Стоит Аарон у сооруженного им жертвенника, смотрит на беснующееся скопище, обжирающееся, пьющее, поющее, слушает все эти байки, шепотки и вопли, заведомо зная, что теперь уже несомненно путь к спасению отрезан.
Оглядывается.
И вот — Моисей.
И замер огромный табор как в параличе. И очнулся, как оглушенный, в собственной мерзости и сраме. Отрешенно глядит, как призванные Йошуа верные его воины, которые охраняли табор, также не понимая, что за шум и вопли, уничтожают золотого бычка, растирают в пыль и по повелению Моисея смешивают её с водой. И пьет обреченно эту воду людское стадо.
Аарону знаком замораживающий взгляд брата, в этот миг совсем ледяной, вероятно, от слишком нечеловеческих высот и крушения столь же нечеловеческих надежд.
Странно называть это вратами стана — ведь по обе стороны их те же скалы и песок, — но вот Моисей встает в них.
О, этот непререкаемый тон вождя, так быстро усвоенный им:
— Кто со Всевышним — ко мне!
Вот и сыны колена Леви, не менее бравые воины, чем ребята Йошуа. В глазах за такое короткое время после выхода из страны Кемет уже поблескивает профессионально-убийственный огонек умельцев рубить с плеча.
Аарон не верит ушам своим, слыша Моисея:
— От врат до врат… Каждый — убивайте брата, ближнего, друга…
Жаркая, безветренная ночь. Дым от костров по всему табору впрямую поднимается к небу вместе с тихим рыданием.

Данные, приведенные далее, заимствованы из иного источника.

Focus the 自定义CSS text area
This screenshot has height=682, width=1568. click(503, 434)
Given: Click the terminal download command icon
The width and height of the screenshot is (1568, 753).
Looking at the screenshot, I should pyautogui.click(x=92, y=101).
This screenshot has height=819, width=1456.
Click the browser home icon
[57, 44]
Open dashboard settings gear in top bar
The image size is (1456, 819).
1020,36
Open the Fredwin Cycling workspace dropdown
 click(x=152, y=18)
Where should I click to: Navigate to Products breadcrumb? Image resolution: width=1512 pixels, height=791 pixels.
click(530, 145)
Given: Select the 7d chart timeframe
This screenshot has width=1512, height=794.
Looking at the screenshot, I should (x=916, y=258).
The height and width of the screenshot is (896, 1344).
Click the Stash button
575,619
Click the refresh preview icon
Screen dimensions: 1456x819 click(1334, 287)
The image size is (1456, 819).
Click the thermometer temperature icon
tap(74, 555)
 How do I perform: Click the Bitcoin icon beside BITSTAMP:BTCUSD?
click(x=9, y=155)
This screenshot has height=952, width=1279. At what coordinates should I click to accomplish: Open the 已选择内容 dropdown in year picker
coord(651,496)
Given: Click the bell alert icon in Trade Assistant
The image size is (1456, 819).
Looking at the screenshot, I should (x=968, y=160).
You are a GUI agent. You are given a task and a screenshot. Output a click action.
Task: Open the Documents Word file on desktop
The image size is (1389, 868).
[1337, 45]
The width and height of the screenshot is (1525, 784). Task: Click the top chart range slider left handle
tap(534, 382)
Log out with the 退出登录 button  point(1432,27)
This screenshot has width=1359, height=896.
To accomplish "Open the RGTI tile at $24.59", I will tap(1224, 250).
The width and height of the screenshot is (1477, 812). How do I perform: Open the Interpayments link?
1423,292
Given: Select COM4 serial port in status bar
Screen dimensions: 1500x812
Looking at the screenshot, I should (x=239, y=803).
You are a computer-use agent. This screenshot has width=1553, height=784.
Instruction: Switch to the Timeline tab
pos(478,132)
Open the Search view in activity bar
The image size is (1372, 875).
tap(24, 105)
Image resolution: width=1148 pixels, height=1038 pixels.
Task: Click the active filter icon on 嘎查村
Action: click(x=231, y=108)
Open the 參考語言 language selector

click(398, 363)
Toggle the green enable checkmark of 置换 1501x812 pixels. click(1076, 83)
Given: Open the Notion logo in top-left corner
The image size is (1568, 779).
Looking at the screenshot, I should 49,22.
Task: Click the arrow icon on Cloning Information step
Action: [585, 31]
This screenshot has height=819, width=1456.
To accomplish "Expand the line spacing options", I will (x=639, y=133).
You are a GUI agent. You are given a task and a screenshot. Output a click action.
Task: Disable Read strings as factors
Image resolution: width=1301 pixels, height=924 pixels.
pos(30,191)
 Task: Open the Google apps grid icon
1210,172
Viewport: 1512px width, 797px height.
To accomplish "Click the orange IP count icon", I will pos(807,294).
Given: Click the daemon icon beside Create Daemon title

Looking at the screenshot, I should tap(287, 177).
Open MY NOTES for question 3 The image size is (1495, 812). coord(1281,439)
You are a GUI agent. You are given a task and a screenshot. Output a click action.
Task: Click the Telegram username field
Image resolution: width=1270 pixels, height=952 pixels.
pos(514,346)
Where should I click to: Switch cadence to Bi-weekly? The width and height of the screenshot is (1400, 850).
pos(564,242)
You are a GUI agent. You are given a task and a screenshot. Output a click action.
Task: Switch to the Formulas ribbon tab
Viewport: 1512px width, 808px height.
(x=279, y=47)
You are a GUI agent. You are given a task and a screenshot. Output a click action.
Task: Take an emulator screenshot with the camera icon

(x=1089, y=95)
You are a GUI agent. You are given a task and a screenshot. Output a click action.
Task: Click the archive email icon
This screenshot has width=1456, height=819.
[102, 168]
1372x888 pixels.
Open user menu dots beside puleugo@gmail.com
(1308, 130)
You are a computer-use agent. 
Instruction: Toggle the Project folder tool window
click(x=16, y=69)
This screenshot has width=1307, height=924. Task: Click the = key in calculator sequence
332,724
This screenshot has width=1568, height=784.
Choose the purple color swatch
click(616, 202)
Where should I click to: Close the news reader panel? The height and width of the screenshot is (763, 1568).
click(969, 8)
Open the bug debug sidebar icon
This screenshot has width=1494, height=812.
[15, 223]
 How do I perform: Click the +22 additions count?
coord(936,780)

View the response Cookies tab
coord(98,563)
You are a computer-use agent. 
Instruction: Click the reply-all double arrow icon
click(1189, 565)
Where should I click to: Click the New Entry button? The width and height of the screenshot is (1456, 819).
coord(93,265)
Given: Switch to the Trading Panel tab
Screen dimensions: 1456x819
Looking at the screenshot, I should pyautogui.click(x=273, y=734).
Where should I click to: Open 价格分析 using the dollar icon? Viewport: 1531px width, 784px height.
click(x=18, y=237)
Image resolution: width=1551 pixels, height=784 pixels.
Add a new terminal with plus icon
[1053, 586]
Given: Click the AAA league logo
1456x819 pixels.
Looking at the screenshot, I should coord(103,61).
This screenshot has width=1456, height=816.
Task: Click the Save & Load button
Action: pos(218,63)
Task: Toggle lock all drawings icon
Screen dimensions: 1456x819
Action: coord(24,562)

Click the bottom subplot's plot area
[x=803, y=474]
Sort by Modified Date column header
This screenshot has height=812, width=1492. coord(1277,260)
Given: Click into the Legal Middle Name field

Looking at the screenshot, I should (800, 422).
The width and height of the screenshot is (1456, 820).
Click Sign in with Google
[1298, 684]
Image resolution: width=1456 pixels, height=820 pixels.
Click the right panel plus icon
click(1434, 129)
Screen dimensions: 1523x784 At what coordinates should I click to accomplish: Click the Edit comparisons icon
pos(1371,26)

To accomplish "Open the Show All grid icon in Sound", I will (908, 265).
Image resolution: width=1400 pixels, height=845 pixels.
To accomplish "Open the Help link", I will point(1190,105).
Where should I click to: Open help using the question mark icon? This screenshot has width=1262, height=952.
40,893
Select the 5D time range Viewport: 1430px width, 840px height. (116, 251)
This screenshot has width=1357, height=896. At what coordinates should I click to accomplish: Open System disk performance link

Моисей подходит к Аарону, все так же недвижно сидящему у жертвенника и вперившему взгляд во мрак, пропахший дымом и начинающим усиливаться запахом мертвой человеческой плоти.
— Что тебе сделал этот народ, что ты ввел его в грех великий?
— Ты мне брат? — негромко спрашивает Аарон после долгого молчания.
— Ну… конечно, брат.
— Говоришь, я ввел их в грех. Вот и убей меня. Ты же повелел молодчикам нашим, которым раздавить человека проще, чем муху, убивать братьев. Пусть и завершат свое дело. Ты знаешь, я смерти не боюсь.
4. Над бездной
В ту же долго длящуюся ночь ребята Йошуа переносят шатер Моисея подальше от стана.
Наказав Йошуа усиленно охранять его шатер, главным образом для того, чтобы тот за ним не увязался, Моисей поднимается на гору при слабом свете звезд, и тоска, непереносимая, исходящая от ржавых ребер скал вместе с росой безмолвия, увлажняющей бороду, волосы, глаза, гонит его ввысь, и он цепляется, ни разу не оскользнувшись, за жесткий дрок, за колючий терновник, незряче, как лунатик, ибо перед ним неотступным укором стоят глаза Аарона, в ушах гремит собственный, неузнаваемый им самим гнусаво-приказной голос, укоряющий, грозящий, а вокруг — потухшие, сотрясающиеся от страха, горя, ненависти лица.
Задыхаясь, присел на камень, отличаясь от него лишь тем, что тяжко дышит и чувствует подобную ему тяжесть под сердцем.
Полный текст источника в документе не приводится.